▸ Exercise goal:
Quote the rows word for word from the beginning through the line that contains "Action: [x=696, y=628]", leaving the pictures out of your answer.

[Screen grounding examples]
☆ ☆ ☆

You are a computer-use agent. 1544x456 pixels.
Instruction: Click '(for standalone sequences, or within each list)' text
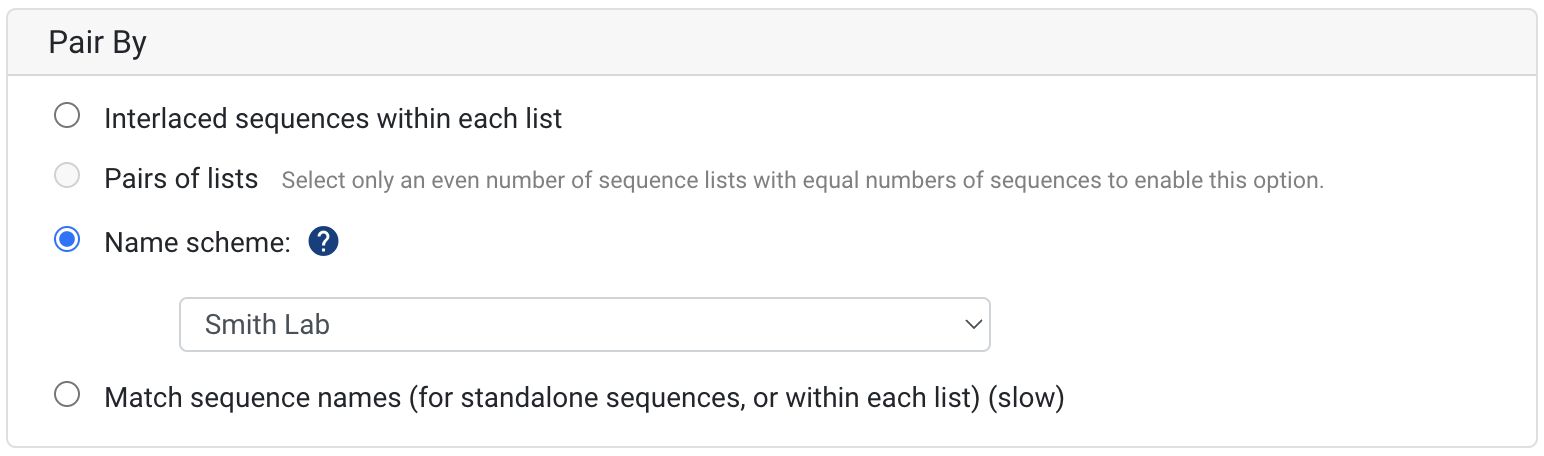click(692, 397)
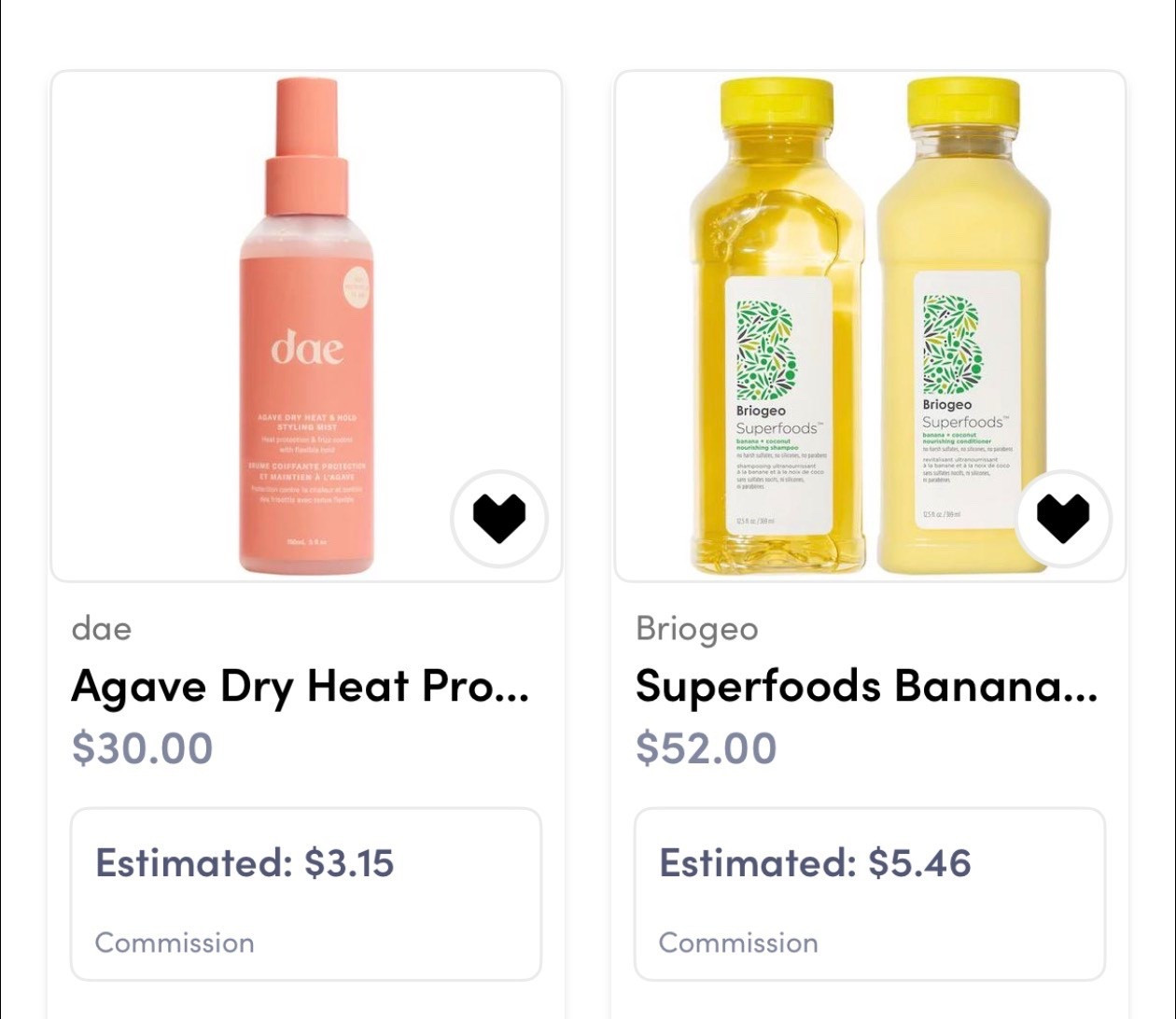This screenshot has width=1176, height=1019.
Task: Click the Briogeo brand name link
Action: [x=696, y=628]
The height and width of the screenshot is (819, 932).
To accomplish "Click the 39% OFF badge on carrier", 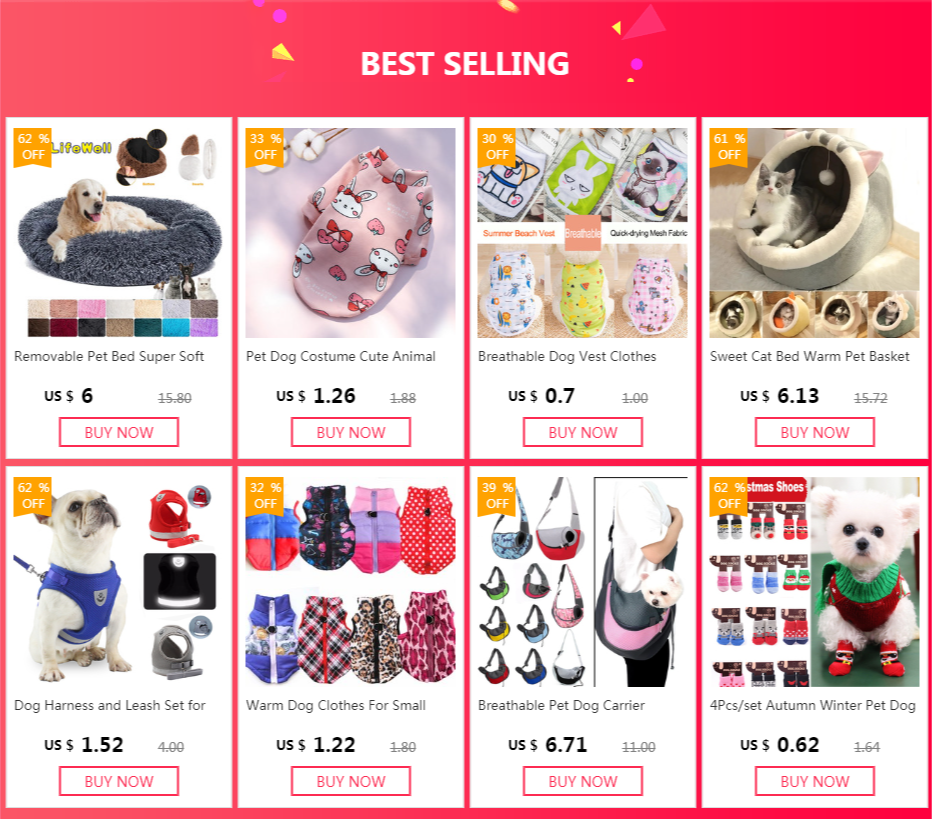I will (x=497, y=496).
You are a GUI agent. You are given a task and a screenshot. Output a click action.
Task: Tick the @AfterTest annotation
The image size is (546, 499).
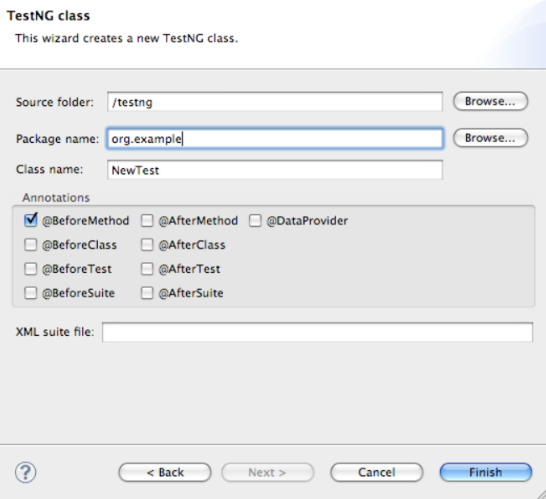click(147, 268)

☆ ☆ ☆

▸ Right answer:
You are a computer-use agent. 1544x456 pixels.
Instruction: Click '(for standalone sequences, or within each list)' text
click(692, 397)
This screenshot has width=1176, height=1019.
Task: Click the Briogeo brand name link
Action: [x=696, y=628]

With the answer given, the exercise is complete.